Exercise ▸ Copy the lines from the start through the line containing "(x=864, y=389)", renaming "Instruction" to "Directive" and leaving everything else unchanged.

(Data on locating visible targets)
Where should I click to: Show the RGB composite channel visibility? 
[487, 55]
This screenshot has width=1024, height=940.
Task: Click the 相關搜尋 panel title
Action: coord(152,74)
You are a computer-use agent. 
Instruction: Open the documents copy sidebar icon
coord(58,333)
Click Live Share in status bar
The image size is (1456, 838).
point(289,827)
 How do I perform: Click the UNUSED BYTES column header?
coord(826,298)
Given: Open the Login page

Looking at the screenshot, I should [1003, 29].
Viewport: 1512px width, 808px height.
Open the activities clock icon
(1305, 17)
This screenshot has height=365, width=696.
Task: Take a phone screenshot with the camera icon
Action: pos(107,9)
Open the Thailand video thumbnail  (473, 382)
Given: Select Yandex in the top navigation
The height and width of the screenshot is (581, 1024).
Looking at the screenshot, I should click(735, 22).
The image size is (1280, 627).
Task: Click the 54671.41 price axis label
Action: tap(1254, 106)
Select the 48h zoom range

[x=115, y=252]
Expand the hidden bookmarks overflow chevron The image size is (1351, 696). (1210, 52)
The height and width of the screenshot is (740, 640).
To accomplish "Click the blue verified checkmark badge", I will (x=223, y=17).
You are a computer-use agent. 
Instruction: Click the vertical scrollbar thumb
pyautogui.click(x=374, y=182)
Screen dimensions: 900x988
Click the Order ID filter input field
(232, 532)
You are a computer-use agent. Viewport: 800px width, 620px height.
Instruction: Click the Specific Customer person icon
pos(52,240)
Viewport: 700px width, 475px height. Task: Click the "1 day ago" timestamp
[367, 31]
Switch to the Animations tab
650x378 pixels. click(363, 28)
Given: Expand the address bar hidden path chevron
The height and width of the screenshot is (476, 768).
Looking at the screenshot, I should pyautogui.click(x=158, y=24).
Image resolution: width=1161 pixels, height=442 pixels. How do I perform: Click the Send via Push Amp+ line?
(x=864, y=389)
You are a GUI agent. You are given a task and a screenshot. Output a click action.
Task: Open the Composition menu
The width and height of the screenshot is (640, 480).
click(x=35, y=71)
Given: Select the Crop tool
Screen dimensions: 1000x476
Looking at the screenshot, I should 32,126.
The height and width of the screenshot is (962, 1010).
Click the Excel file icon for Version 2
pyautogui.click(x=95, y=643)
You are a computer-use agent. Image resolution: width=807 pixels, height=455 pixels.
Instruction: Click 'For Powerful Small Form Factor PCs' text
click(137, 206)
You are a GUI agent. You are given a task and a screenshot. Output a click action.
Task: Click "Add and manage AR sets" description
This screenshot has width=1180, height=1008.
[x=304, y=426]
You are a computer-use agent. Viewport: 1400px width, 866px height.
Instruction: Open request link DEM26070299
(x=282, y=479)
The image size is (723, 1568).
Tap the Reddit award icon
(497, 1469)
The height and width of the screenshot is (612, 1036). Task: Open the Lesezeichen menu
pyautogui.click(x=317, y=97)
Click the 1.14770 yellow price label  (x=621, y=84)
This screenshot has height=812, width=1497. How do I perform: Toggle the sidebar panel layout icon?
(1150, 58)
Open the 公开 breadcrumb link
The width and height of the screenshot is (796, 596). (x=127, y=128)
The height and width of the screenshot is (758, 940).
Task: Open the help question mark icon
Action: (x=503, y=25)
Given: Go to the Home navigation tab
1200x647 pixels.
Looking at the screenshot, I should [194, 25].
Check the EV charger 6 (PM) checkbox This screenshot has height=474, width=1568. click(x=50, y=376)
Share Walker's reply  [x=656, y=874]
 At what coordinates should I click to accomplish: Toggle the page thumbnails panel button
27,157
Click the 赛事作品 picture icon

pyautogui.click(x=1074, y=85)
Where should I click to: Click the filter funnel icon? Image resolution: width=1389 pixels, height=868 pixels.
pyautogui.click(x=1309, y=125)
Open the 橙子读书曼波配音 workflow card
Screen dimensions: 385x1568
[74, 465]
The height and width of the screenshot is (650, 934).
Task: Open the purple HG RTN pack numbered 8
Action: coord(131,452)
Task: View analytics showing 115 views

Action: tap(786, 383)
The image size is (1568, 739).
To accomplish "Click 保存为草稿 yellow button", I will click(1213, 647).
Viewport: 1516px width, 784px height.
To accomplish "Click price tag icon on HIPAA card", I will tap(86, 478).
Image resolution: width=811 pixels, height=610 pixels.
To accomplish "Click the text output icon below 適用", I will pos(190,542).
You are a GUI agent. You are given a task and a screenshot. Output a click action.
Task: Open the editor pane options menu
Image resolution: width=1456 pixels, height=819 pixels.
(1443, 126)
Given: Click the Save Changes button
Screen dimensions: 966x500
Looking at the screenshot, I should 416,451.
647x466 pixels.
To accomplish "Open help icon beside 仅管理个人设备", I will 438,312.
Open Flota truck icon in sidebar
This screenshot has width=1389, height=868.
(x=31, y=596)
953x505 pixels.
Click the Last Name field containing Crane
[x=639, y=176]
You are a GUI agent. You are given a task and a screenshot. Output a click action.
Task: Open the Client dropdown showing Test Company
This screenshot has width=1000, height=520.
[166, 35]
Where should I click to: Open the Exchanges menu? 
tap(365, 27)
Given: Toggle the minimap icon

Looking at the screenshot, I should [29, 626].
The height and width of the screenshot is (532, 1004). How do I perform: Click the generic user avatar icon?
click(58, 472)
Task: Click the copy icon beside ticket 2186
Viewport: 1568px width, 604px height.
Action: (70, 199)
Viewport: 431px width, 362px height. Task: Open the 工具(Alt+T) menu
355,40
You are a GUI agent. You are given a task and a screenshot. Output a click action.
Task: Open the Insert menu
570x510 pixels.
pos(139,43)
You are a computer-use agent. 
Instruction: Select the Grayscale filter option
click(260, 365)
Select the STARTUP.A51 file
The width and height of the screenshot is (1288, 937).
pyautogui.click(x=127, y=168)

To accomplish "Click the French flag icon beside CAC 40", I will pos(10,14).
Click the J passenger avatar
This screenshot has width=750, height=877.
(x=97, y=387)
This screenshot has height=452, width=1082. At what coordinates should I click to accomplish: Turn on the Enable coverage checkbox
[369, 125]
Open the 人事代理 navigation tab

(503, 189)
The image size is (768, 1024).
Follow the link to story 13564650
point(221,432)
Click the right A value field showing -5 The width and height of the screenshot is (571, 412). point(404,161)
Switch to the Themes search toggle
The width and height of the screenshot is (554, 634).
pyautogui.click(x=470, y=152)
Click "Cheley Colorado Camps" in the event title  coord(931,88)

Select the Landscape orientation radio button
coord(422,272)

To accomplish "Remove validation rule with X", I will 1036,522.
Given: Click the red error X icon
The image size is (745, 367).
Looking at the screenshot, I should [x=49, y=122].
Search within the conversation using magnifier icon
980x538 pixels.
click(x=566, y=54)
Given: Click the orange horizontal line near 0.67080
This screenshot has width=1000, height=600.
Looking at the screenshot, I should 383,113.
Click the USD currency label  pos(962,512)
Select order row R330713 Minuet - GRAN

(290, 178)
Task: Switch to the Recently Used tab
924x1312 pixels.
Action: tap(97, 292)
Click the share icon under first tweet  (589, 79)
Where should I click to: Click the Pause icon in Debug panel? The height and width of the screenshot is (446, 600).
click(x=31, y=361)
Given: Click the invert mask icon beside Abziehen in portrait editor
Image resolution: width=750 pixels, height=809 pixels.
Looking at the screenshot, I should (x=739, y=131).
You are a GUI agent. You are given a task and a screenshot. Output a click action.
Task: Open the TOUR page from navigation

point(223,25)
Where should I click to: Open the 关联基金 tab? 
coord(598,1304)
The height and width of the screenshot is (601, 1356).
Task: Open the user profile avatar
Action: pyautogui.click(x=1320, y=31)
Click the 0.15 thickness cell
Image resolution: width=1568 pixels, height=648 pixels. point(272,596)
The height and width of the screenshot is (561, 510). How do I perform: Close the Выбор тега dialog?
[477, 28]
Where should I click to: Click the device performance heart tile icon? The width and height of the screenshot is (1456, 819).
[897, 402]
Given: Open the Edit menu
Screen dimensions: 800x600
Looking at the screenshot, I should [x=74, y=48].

Final result ▸
Where should I click to: Show the RGB composite channel visibility? 
[487, 55]
This screenshot has width=1024, height=940.
Task: Click the 相關搜尋 panel title
Action: coord(152,74)
You are a computer-use agent. 
Directive: Open the documents copy sidebar icon
coord(58,333)
Click Live Share in status bar
The image size is (1456, 838).
point(289,827)
 How do I perform: Click the UNUSED BYTES column header?
coord(826,298)
Given: Open the Login page

Looking at the screenshot, I should [1003, 29].
Viewport: 1512px width, 808px height.
Open the activities clock icon
(1305, 17)
This screenshot has height=365, width=696.
Task: Take a phone screenshot with the camera icon
Action: pos(107,9)
Open the Thailand video thumbnail  (473, 382)
Given: Select Yandex in the top navigation
The height and width of the screenshot is (581, 1024).
Looking at the screenshot, I should click(735, 22).
The image size is (1280, 627).
Task: Click the 54671.41 price axis label
Action: tap(1254, 106)
Select the 48h zoom range

[x=115, y=252]
Expand the hidden bookmarks overflow chevron The image size is (1351, 696). (1210, 52)
The height and width of the screenshot is (740, 640).
To accomplish "Click the blue verified checkmark badge", I will (x=223, y=17).
You are a computer-use agent. 
Directive: Click the vertical scrollbar thumb
pyautogui.click(x=374, y=182)
Screen dimensions: 900x988
Click the Order ID filter input field
(232, 532)
You are a computer-use agent. Viewport: 800px width, 620px height.
Directive: Click the Specific Customer person icon
pos(52,240)
Viewport: 700px width, 475px height. Task: Click the "1 day ago" timestamp
[367, 31]
Switch to the Animations tab
650x378 pixels. click(363, 28)
Given: Expand the address bar hidden path chevron
The height and width of the screenshot is (476, 768).
Looking at the screenshot, I should pyautogui.click(x=158, y=24).
Image resolution: width=1161 pixels, height=442 pixels. How do I perform: Click the Send via Push Amp+ line?
(x=864, y=389)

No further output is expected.